Niestety już wkrótce okazało się, że obliczenia, które nam zrobił skład. były błędne i zabrakło na trzy dni przed świętami około 1,5 palety dachówek. Telefon do składu, no i uśmiechnięta buzia- mają jeszcze 3 palety. Z mężem i teściem do samochodu i wieczorkiem po pracy do składu po resztę materiału. I tu by można powiedzieć veni vidi vici, gdyby nie to, że zajechaliśmy, zapakowaliśmy, wróciliśmy i ... nie ten kolor. Tego nie da się opisać!!! Telefon do składu- "ale my innych nie mamy". To tak jakby ktoś chciał kupić kozaki, a pani w sklepie: "takich nie mamy- kup pan sandałki" Żenada...
Towar odwieźliśmy- nie wiem skąd w nas było jeszcze tyle dobroci. Na drugi dzień telefon do Pana Bogena, który znalazł najbliższy skład dysponujący potrzebną nam ilością, niestety oddalony o 100 km!!!. No i tu skład stanął na wysokości zadania i przywiózł nam te dachówki, tyle, że nie tyle ile prosiliśmy. Wcześniej oddaliśmy kilkanaście potłuczonych dachówek, które teraz przydałoby się odebrać. No i klops. Dalej mamy za mało. Święta za pasem a u nas w dachu dziura15x18 sztuk.
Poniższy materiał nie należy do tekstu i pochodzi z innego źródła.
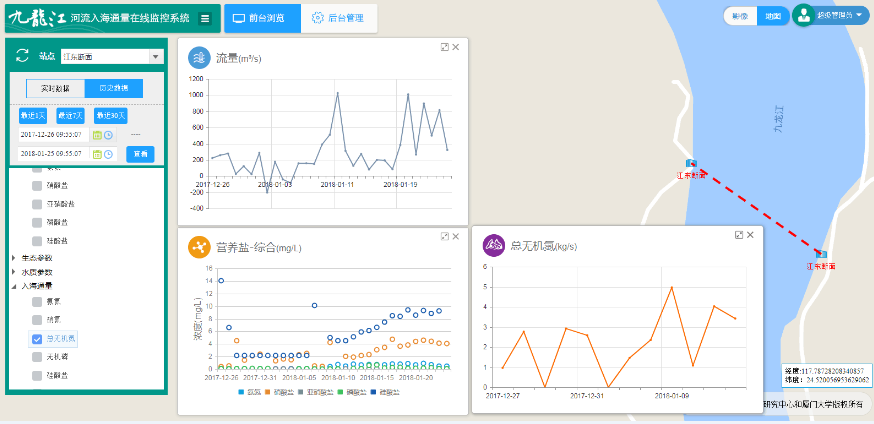Viewport: 874px width, 424px height.
Task: Click the user avatar icon
Action: pos(804,16)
Po świętach obdzwoniłam wszystkie składy sprowadzające tę dachówkę. W Bielsku- 6 szt., w Rybniku 4 szt., w Katowicach 3 szt.- tylko nie wiadomo, w jakim stanie. Nam konkretnie brakowało 18. Co tu robić? Pojechaliśmy do składu wzięliśmy z powrotem te mniej "stuknięte" i włożyliśmy na dach. Na wiosnę czeka nas i tak murowanie komina- za zimno w zimie, więc dowieziemy pozostałe i wymienimy.
Trzeba przyznać, że skład tak na dobrą sprawę nie miał większego wpływu na tę dostawę. To fabryka zawaliła. Tyle, że w tym wszystkim, nie trzeba było nas okłamywać i bawić się naszym kosztem w kotka i myszkę. Kierownik przeprosił, obiecał coś tam jeszcze załatwić na pokrycie strat, ale w zasadzie to nic nie pokryje strat moralnych, stresu, 40 telefonów wykonanych do firmy i "zjedzonej" godziny z abonamentu oraz przejechanej niepotrzebnie benzyny (60km tam i powrót).
Wniosek: lepiej kupować to, co leży na składzie i niczego nie brać na zamówienie, a najlepiej to chyba dobrze się zastanowić, czy nie zlecić budowy jakiejś firmie i mieć z tym spokój, z drugiej strony to szkoda tej euforii, kiedy coś uda się zrobić/załatwić, no a przede wszystkim oddanej za to komuś kasy.
Życzę wszystkim rzetelnych dostawców i kompetentnych fachowców.
PS. Proszę nie pytać o firmę. Niech pozostanie ona do mojej wiadomości. Różnie to bywa z życzliwymi, a jakiś proces sądowy nie jest mi potrzebny, choć napisano tu całą prawdę.